7. A device for expanding well logging data, characterized in that, include: The acquisition module is used to acquire raw well logging data; An expansion module is used to obtain new data that conforms to the patterns of the original well logging data using the Monte Carlo random sampling method. The expansion module specifically includes: a fitting module, used to fit the relationship between the first parameter and the second parameter based on the statistical regularity of the measured values of the first parameter and the second parameter in the original well logging data, to obtain a fitting formula; The standard deviation calculation module is used to substitute the measured value of the first parameter in the original well logging data into the fitting relationship, calculate the fitting result of the second parameter, and calculate the standard deviation between the fitting result of the second parameter and the actual measured value. The probability distribution module is used to statistically analyze the cumulative probability distribution of the first parameter in the original well logging data. The random number module is used to generate random numbers based on the cumulative probability distribution of the first parameter; The first parameter expansion module is used to calculate the first expanded value of the first parameter corresponding to the generated random number based on the cumulative probability distribution of the first parameter. The fitting value calculation module is used to obtain the fitting value of the second parameter based on the expanded value of the first parameter and the fitting relationship. The second parameter expansion module is used to calculate the second expanded value of the second parameter based on the standard deviation and the fitted value of the second parameter. Wherein, the first extended value of the first parameter and the second extended value of the second parameter are respectively used as the extended data of the first parameter and the second parameter.

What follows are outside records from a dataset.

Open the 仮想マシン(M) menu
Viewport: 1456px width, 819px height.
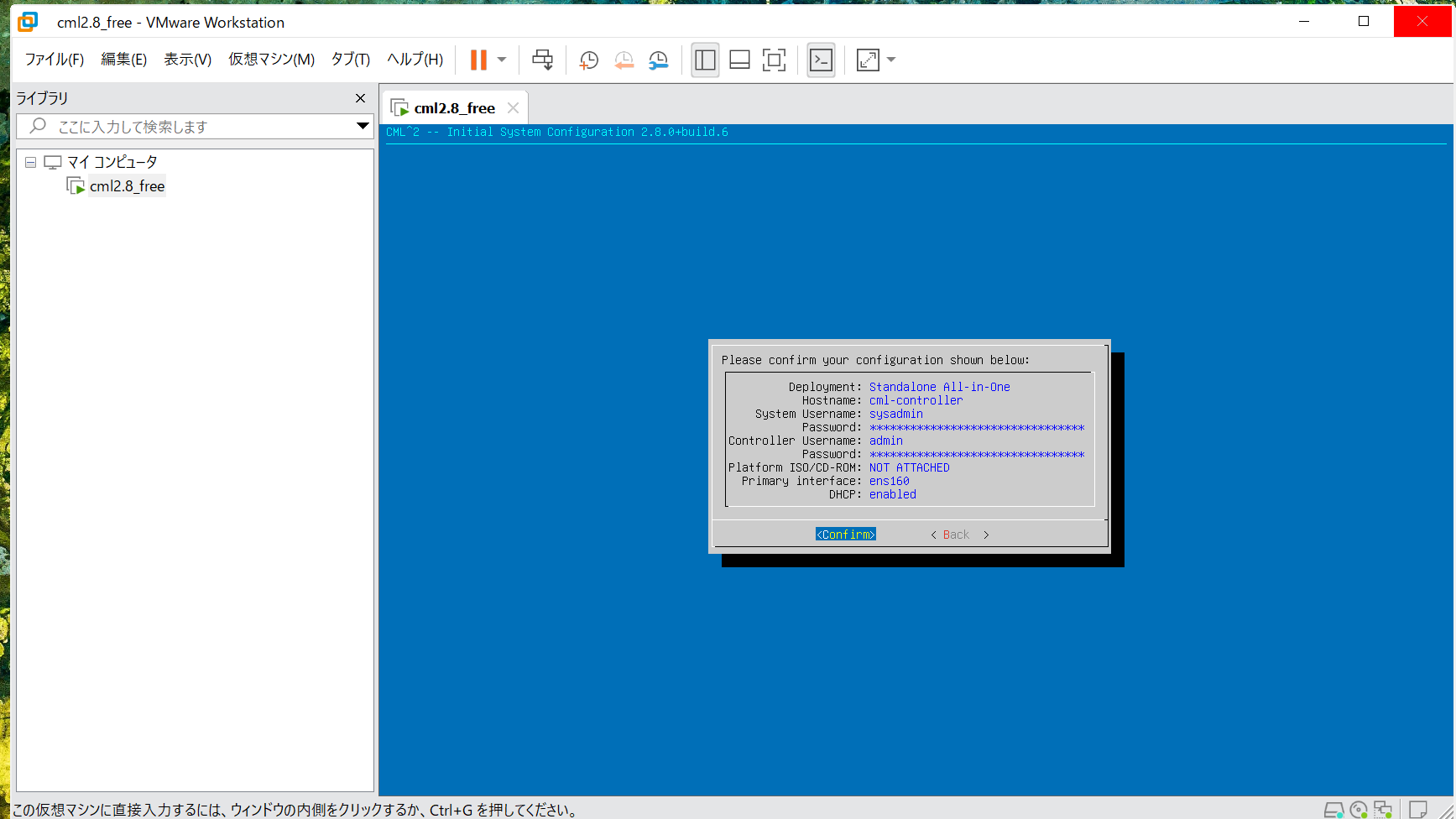tap(271, 60)
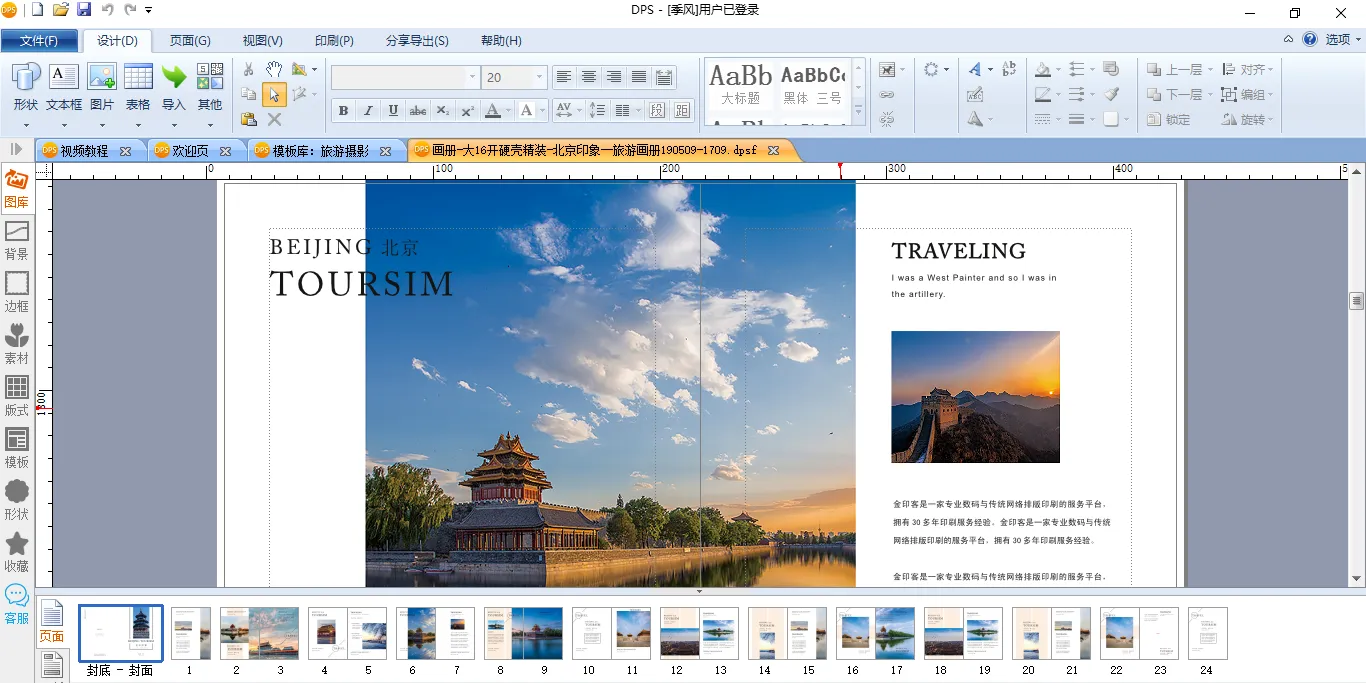Apply the 大标题 heading style
1366x683 pixels.
740,86
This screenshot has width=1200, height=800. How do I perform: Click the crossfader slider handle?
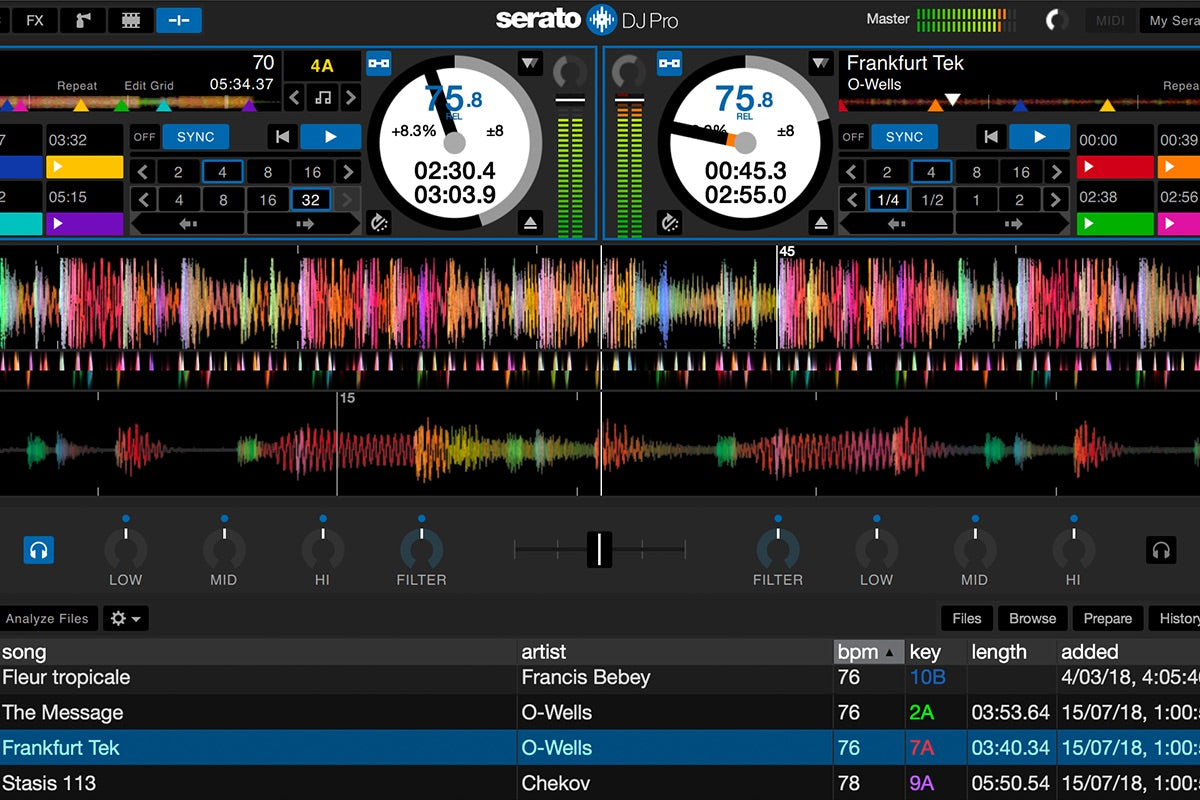tap(600, 548)
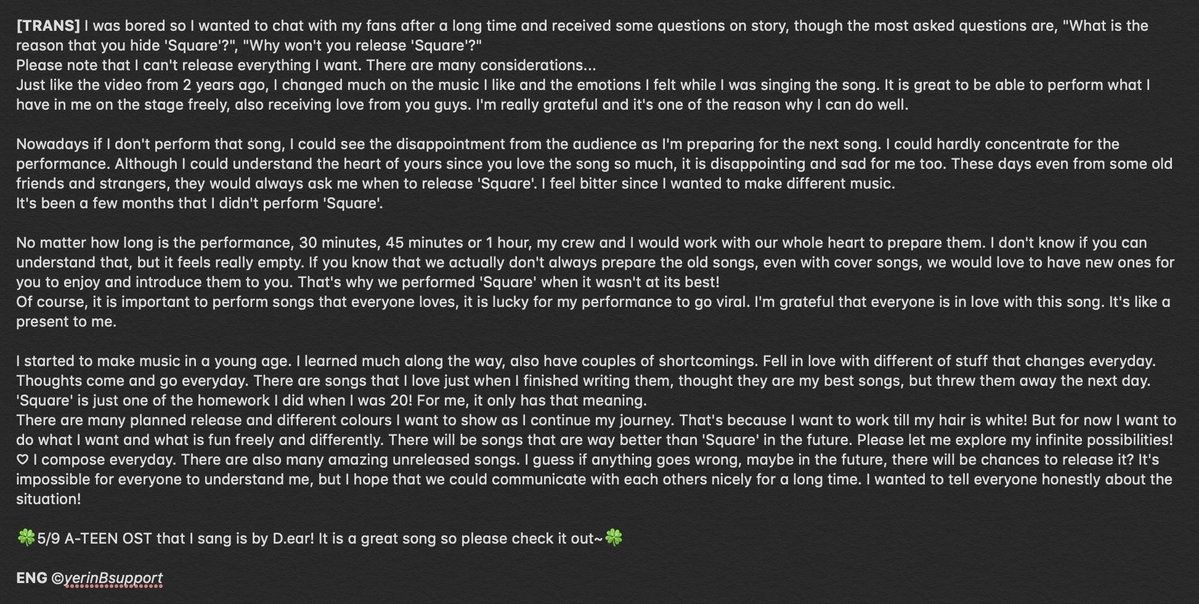Click the bold ENG label

(31, 578)
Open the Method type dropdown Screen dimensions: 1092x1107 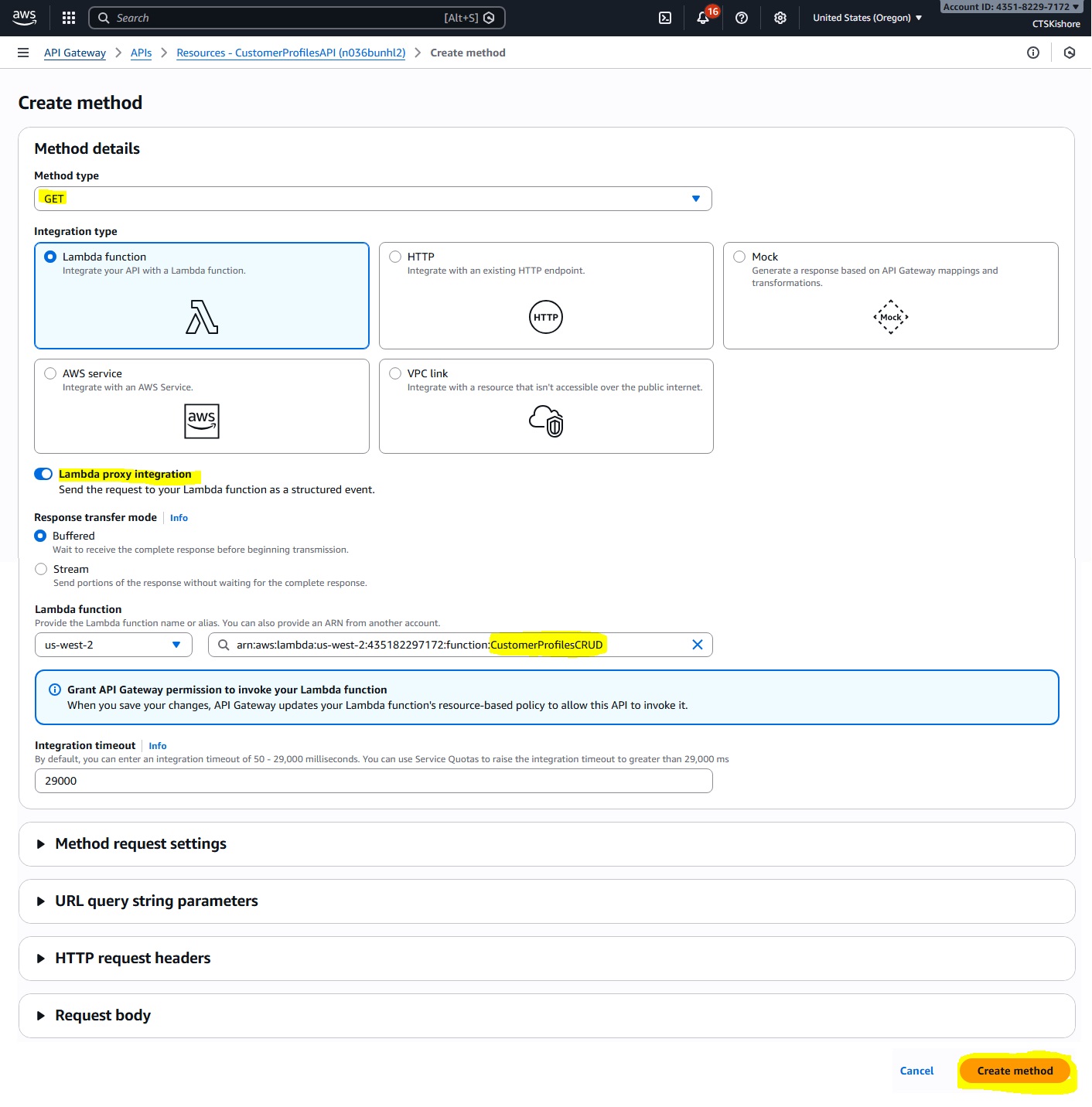373,199
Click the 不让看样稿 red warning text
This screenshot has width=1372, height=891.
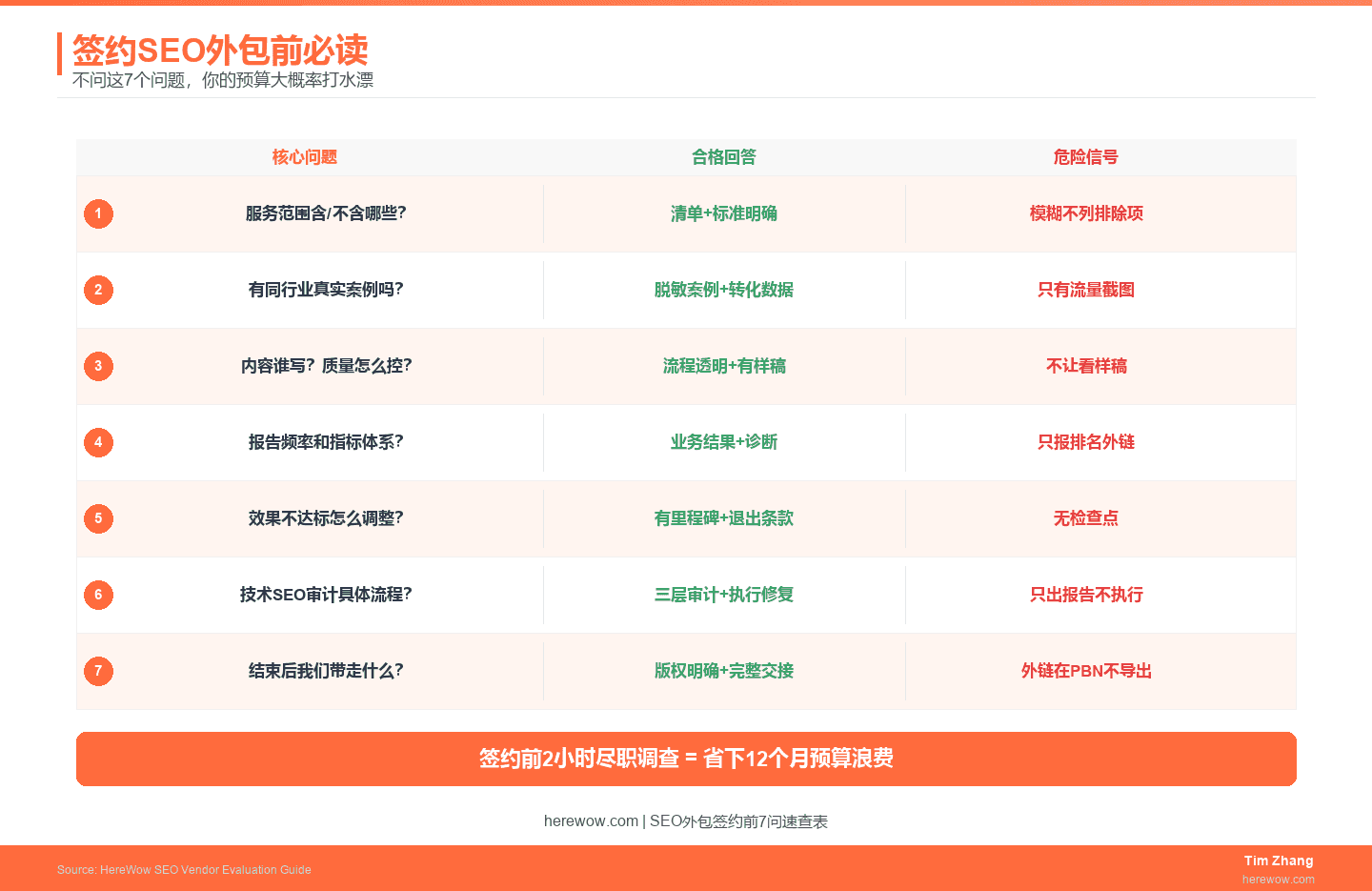tap(1086, 366)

8. A well logging data augmentation device, characterized in that, It includes a memory and a processor, wherein the memory stores a computer program that, when executed by the processor, performs the well logging data expansion method as described in any one of claims 1 to 6.
9. A storage medium, characterized in that, The computer program stored in the storage medium can be executed by one or more processors and can be used to implement the method for expanding logging data as described in any one of claims 1 to 6.